With his belly still luxuriating in its recently added contents Barney sauntered back across the campus to the arts faculty where he had an increasingly urgent appointment on the second floor. Why it was on the second floor, and not the third or the first, was a mystery. It probably had something to do with its location relative to other equally well furnished facilities in the faculty, of which there weren’t many of course. Barney was worried however that his little, secret, corner of the University could soon be destroyed in the same way so many others had been before. Indeed, evidence suggested that it had recently been discovered by those less stable members of society who revelled in the destruction and defacement of public property. At his last visit he had noticed that one of the paper-holder covers had been removed and purposely slotted down behind the radiator that stood opposite the cubicle doors. It had then slipped down so that its bottom half had then wedged itself behind the pipes along the skirting that fed the radiator. No cleaner passing through could possibly have had the right tools to extricate it and restore it to its rightful home. A long, industrial pair of tweezers or the removal of the entire radiator unit were the only two possible ways it could be retrieved.
Barney broke step briefly as he reached the edge of the side terrace that lead round to the main entrance of the faculty. Something was different about the fire escape door at the end of the building. This was the door that Barney regularly sought on his way out to the refectory; it was a short-cut that bypassed the need to walk through the front atrium, a real boon if lectures had just finished and the front entrance was rammed with smokers. Like most fire exits it was usually only possible to exit from it, but, today, it had a handle on it; for opening from the outside. Why someone would suddenly decide to add a handle to a door that had existed happily until now with just a release bar on the inside was puzzling. Perhaps he wasn’t the only guy in the building who’d got pissed off with having to fight through the tight crowd of smoke inhaling narcissists every time he wanted to go somewhere. He walked over and tugged at it gingerly, half expecting it not to budge, but it gave, easily. This was great, he could slip up to the second floor and then go to the library afterwards without having to pass through the atrium.
It was then that he realised he’d never really inspected the ground floor before.

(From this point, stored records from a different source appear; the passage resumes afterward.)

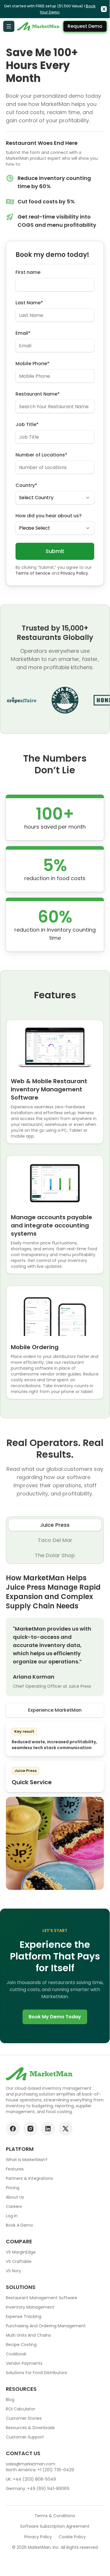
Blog (10, 2399)
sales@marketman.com (30, 2464)
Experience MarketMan (55, 1710)
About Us (15, 2197)
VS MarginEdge (21, 2252)
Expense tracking (23, 2316)
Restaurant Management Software (41, 2298)
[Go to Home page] (39, 26)
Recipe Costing (21, 2344)
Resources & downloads (30, 2428)
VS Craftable (19, 2261)
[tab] (54, 1525)
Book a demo (19, 2225)
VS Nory (13, 2271)
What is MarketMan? (26, 2160)
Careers (14, 2206)
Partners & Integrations (29, 2178)
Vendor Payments (24, 2363)
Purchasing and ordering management (46, 2326)
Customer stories (24, 2418)
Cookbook (16, 2354)
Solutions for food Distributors (36, 2373)
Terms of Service (33, 573)
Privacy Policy (74, 573)
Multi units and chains (28, 2335)
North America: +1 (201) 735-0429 (40, 2470)
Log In (12, 2216)
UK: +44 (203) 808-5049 (31, 2479)
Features (15, 2169)
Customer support (25, 2437)
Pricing (12, 2188)
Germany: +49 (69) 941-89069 (37, 2488)
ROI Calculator (20, 2409)
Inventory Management (30, 2307)
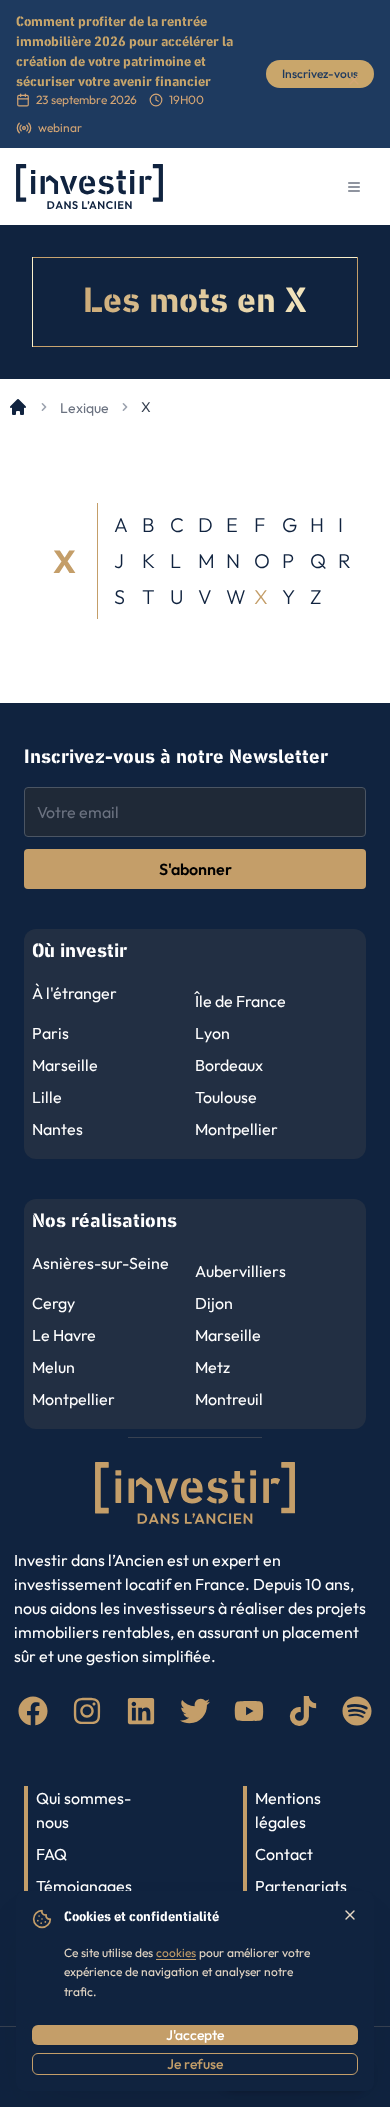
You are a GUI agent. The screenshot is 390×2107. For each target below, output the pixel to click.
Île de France (240, 1001)
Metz (212, 1367)
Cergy (53, 1303)
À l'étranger (74, 993)
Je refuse (195, 2064)
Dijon (214, 1303)
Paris (50, 1033)
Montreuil (229, 1399)
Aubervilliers (240, 1271)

Could there be an alternative to the second floor right here? Instead of heading straight up the stairs as he usually did, but in the opposite direction, Barney moved along the adjacent corridor and found the door standing discreetly, marked with the familiar symbols, between two notice-boards. Inside, he advanced to the one and only cubicle to check, and there he beheld the most wonderful and delightful vision he could have ever imagined: a clean, fully functioning toilet – with a seat!